Atomic-scale investigation onto the inhibition process of three 1,5-benzodiazepin-2-one derivatives against iron corrosion in acidic environment

Abstract

In the aim to understand the inhibition action of three 1,5-benzodiazepin-2-one derivatives (i.e. DMBD: 4,7-dimethyl-1,5-benzodiazepin-2-one, PBD: 3-phenyl-1,5-benzodiazepin-2-one, MPBD: 4-methyl-7-phenyl-1,5-benzodiazepin-2-one) against the dissolution of iron in acidic medium, both DFT-based calculations and Monte Carlo-SAA simulations were carried out. As a result, the protonation process was unfavorably affected the reactivity of investigated inhibitors. Further, the solvation free energy (∆GSolv) can be used as a parameter to inspect the inhibition performance of organic inhibitors.
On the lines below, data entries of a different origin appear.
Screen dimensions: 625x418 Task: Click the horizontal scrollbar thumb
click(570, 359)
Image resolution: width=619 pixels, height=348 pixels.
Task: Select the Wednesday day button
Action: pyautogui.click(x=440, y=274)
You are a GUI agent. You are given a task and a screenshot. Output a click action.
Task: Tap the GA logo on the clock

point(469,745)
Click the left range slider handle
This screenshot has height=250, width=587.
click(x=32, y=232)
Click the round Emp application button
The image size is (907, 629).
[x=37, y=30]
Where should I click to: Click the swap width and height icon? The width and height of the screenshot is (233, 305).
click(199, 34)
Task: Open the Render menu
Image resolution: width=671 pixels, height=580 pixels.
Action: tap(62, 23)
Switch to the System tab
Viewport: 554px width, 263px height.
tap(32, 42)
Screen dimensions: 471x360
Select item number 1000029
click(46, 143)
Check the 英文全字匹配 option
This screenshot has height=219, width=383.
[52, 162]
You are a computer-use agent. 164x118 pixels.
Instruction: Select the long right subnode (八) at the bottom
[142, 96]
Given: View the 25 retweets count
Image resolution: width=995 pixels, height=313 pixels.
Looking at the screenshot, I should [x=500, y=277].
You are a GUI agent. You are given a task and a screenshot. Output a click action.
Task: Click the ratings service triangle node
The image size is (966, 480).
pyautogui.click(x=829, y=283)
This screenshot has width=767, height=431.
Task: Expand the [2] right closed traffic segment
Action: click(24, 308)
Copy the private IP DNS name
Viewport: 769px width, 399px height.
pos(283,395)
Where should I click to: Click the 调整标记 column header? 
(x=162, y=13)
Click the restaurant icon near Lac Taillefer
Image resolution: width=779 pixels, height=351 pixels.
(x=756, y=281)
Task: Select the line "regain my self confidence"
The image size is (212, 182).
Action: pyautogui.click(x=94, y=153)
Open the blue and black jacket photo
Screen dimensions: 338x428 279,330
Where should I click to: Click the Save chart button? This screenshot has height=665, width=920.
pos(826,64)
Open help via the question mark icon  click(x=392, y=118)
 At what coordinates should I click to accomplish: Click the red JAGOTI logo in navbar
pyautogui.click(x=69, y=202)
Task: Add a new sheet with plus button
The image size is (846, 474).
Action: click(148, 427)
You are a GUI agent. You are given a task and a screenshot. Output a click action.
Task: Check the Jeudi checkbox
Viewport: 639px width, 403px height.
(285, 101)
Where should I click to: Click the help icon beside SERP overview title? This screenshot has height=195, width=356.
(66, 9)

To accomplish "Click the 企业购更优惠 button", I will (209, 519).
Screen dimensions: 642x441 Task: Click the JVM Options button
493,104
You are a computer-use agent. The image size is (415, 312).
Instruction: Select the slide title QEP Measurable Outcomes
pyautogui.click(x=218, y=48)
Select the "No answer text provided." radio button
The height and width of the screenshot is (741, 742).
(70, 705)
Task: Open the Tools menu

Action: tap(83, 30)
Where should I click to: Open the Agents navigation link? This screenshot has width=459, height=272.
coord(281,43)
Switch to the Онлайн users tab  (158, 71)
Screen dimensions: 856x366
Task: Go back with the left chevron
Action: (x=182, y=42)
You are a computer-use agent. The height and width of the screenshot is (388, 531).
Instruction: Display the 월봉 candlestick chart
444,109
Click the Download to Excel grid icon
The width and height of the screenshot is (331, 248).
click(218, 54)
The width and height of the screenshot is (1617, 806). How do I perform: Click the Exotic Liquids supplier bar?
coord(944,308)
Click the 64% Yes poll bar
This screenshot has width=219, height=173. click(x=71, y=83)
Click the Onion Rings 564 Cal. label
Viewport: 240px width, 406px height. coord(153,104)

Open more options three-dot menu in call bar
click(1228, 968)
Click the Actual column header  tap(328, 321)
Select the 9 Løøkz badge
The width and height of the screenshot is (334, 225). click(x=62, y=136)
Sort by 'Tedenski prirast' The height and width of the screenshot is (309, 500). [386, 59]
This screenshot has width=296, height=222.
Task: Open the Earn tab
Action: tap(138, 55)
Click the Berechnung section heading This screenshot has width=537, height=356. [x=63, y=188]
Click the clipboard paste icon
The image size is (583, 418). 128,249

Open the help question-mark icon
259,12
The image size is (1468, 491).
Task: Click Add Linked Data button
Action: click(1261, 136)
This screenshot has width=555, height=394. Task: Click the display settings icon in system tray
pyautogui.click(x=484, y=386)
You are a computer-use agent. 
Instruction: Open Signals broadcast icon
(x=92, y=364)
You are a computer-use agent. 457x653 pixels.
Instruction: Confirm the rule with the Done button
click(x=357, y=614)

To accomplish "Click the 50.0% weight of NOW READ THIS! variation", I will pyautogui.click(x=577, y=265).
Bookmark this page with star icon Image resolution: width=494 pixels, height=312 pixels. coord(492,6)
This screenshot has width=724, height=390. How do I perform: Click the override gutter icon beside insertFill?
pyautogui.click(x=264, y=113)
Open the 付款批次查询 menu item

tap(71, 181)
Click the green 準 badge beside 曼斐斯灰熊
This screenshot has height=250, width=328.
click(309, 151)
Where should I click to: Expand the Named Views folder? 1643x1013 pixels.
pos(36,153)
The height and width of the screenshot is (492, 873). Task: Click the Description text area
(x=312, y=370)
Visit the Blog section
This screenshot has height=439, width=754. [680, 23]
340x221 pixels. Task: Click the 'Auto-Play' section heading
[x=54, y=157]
According to Monte Carlo-SAA simulations, the investigated inhibitors exhibited a great tendency to replace pre-adsorbed corrosive entities onto the iron surface and then forming a protective film via a parallel adsorption orientation. Finally, a predicting study pointed out that the MPBD compound is expected to act as a moderate inhibitor for aluminum and copper metals, while lower inhibition efficiency is anticipated in the case of tin in acidic environments.